start Data to process

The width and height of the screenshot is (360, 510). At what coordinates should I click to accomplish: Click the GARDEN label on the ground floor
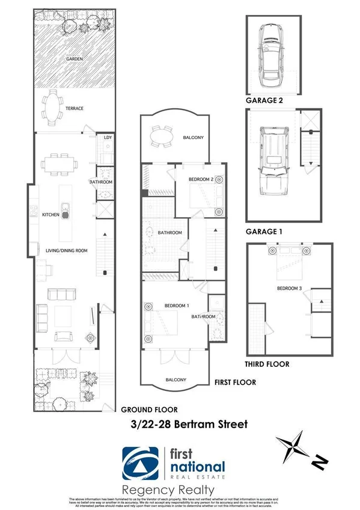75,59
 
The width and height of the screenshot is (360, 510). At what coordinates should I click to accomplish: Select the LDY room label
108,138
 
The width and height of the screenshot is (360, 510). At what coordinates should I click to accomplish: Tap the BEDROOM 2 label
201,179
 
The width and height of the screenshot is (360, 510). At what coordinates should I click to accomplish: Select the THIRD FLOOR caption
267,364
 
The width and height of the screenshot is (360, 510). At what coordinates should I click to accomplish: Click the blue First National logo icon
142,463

end Data to process
start Data to process

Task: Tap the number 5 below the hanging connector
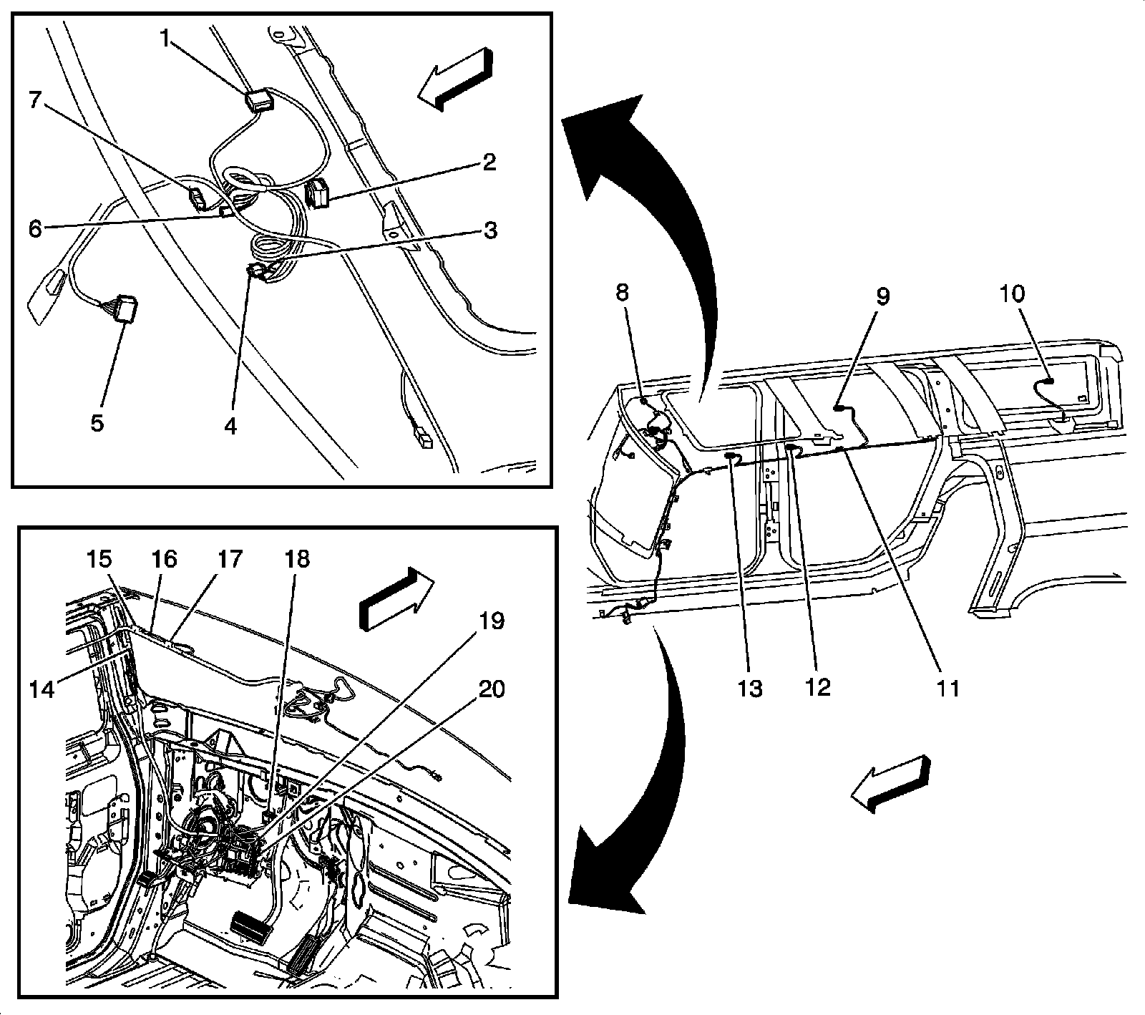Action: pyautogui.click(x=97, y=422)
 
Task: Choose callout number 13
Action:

end Data to process

Filter the data above and copy each line that contains the word "height".

Finished task ::
The width and height of the screenshot is (360, 510). At what coordinates should I click to accomplish: Click the GARDEN label on the ground floor
The width and height of the screenshot is (360, 510). At what coordinates should I click to accomplish: Select the LDY room label
The width and height of the screenshot is (360, 510). At what coordinates should I click to accomplish: Tap the BEDROOM 2 label
The width and height of the screenshot is (360, 510). At what coordinates should I click to accomplish: Select the THIRD FLOOR caption
The width and height of the screenshot is (360, 510). At what coordinates should I click to accomplish: Click the blue First National logo icon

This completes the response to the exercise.